* Work to complete
Retype, without pictures, the line holding "The image size is (882, 533)." and each line below it through the final line.

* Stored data

******************************

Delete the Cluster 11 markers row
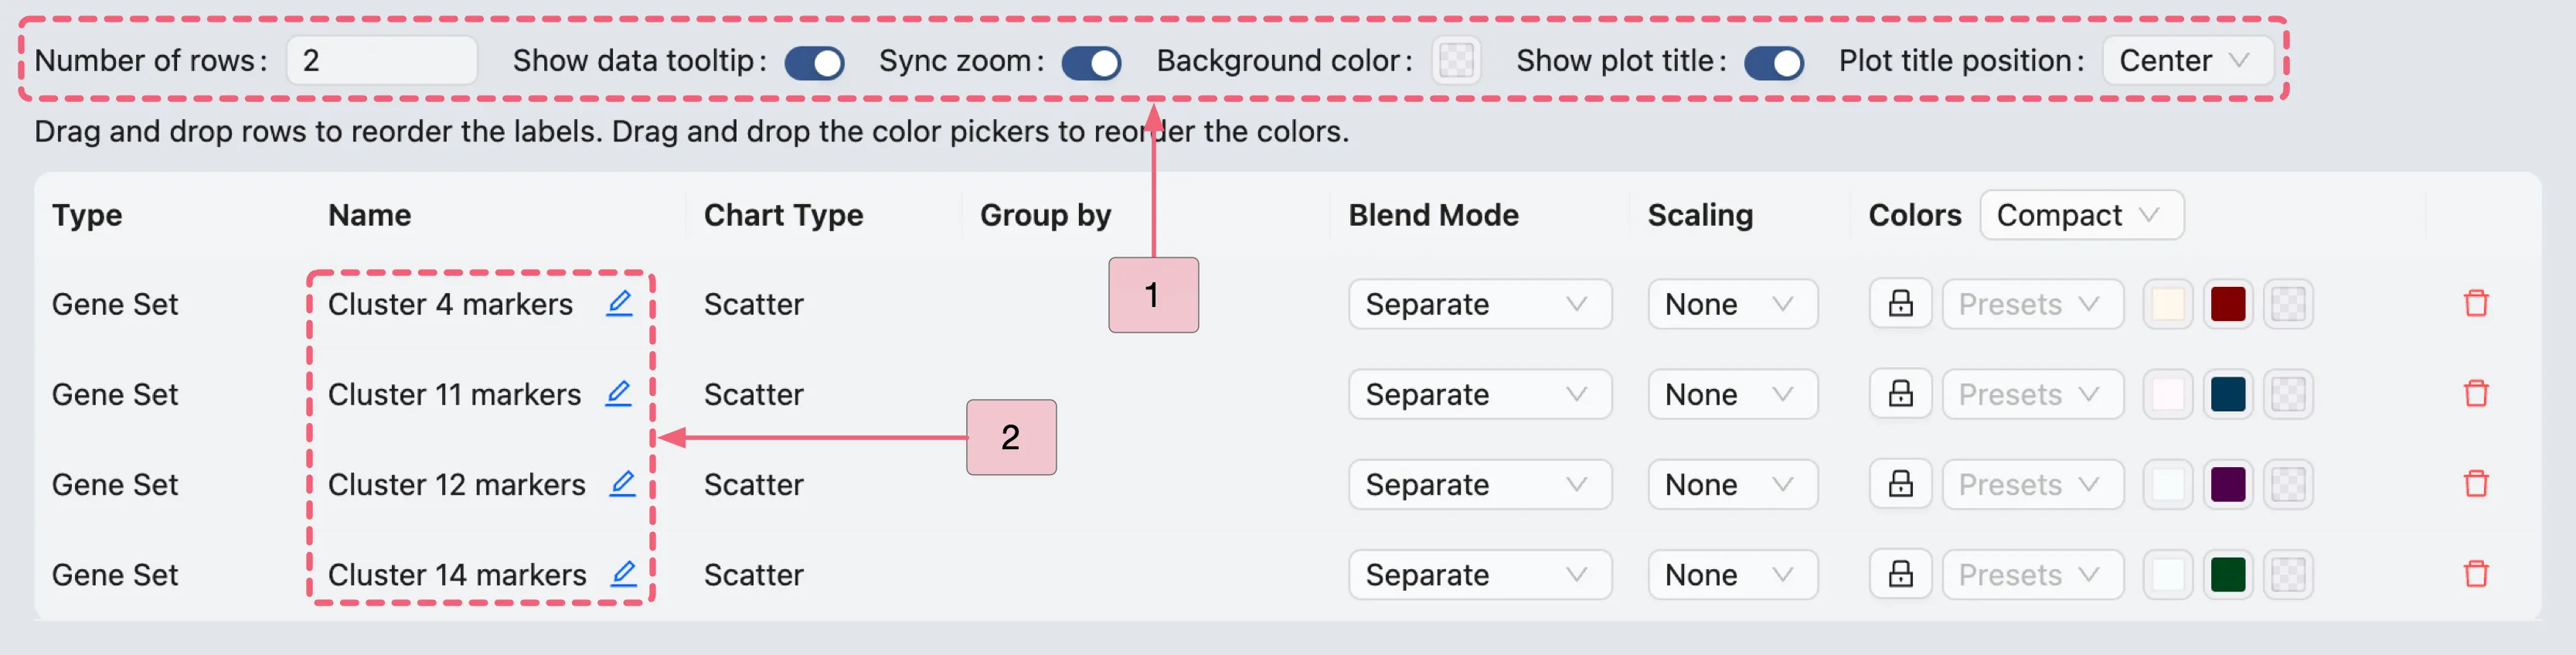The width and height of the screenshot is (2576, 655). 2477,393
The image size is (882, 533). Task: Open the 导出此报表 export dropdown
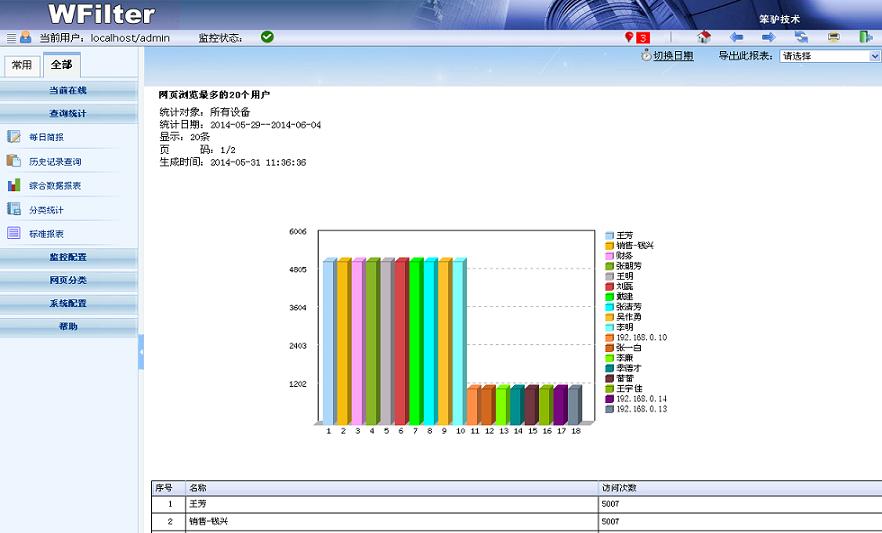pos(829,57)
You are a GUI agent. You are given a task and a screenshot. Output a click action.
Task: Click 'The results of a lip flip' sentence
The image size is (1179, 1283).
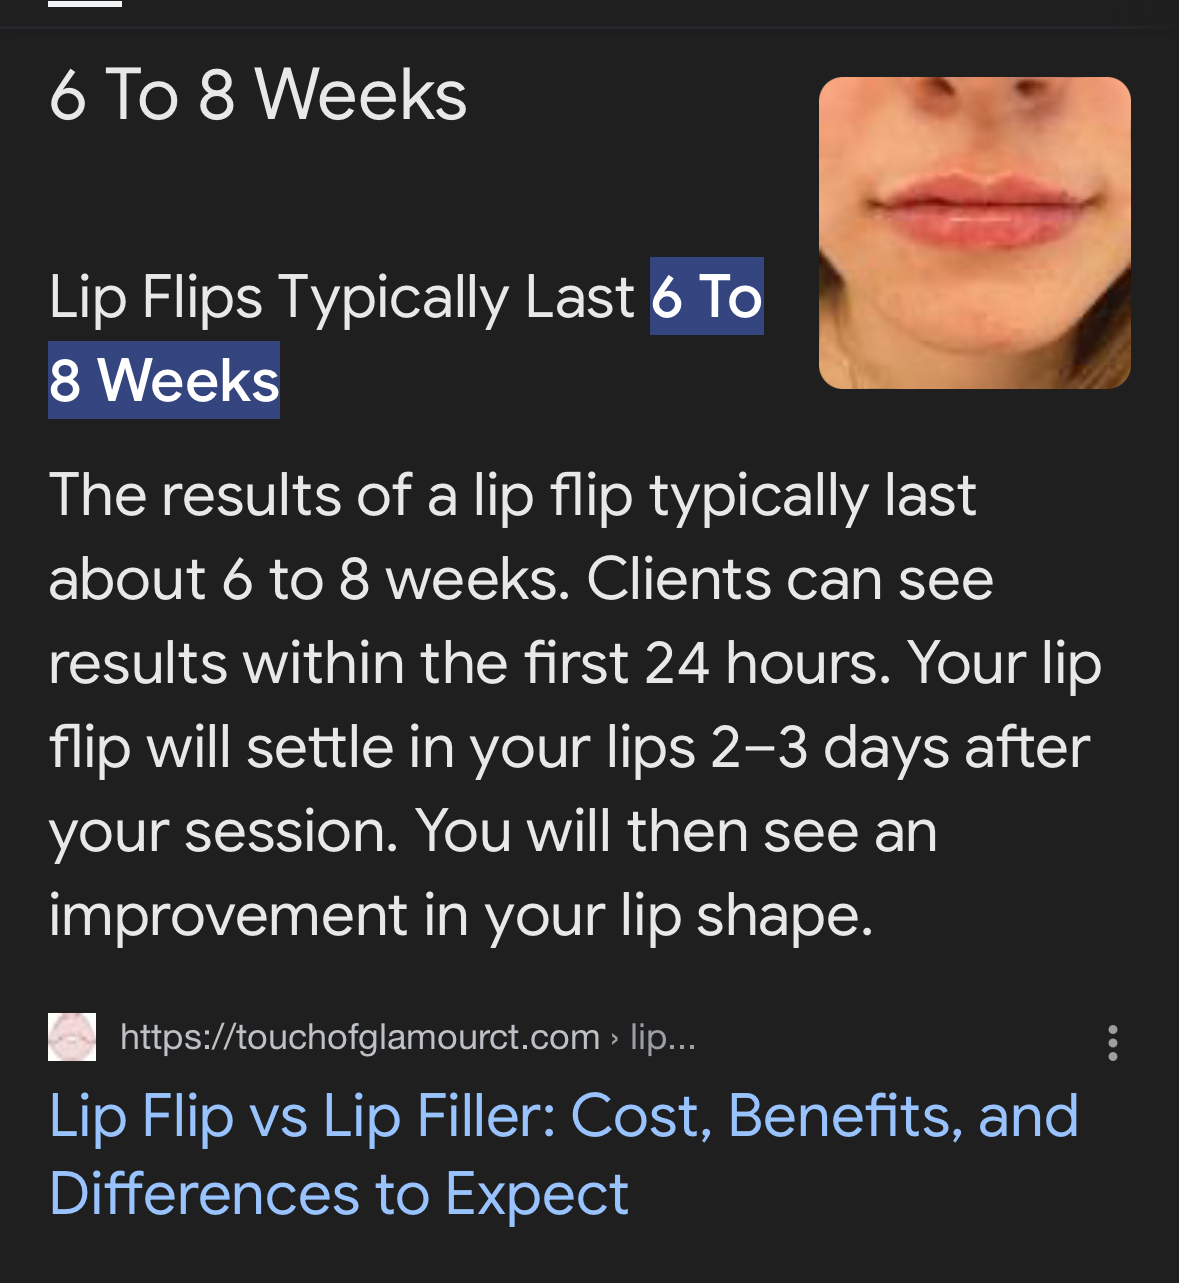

******************************

* Written solution
The image size is (882, 533). Task: Open the 导出此报表 export dropdown
pos(829,57)
You are a GUI agent. You are given a task and a screenshot. Output a click action.
Task: Click 'The results of a lip flip' sentence
The image size is (1179, 1283).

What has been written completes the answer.